The rose known as 'Over the Moon' was created in France by the third-generation rose grower, Pierre Orard. This Hybrid tea rose consists of sumptuous petals in a calming shade of apricot. The fragrance is not strong, but it is rather appealing. The online consensus seems to indicate a light scent with fruity overtones. Perhaps a bit like pear, in my opinion. The parents had an unlikely combination of names. 'Christopher Columbus' and 'Cleopatra' were from different historical periods, but both demonstrated strong perseverance, much like their 'Over the Moon' offspring.
It has been six years since my first set of Hybrid tea roses were planted. That does not include the experimental tree rose I planted almost two decades ago, which did not survive the winter. This time, we were armed with an educational DVD and numerous rose books. The roses did fine for the first few years, but these grafted varieties were not as hardy as the own-root Hybrid teas planted a year later.
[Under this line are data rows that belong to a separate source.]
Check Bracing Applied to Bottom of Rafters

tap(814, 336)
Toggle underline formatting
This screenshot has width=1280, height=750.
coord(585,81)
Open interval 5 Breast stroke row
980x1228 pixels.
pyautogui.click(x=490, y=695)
However, this 'Over the Moon' rose has proven to be an exception to the rule. It may not be a prolific bloomer, particularly in higher temperatures, but it endures to bring a few autumn flowers each year.
Out of all the original roses planted that first year, I would recommend 'Over the Moon' along with the yellow 'Eternal Flame' rose, although that one did not show the same rate of survival as 'Over the Moon.' Bear in the mind this recommendation is based on minimal fertilizer feedings and zero pesticides. These first roses were planted in a special rose soil mix blended into the existing high-clay ground. In other words, they were given a good beginning, but they had to prove whether or not they could handle the heat and humidity of the southern United States. Considering these roses were bred in France, it is impressive that they have survived this climate.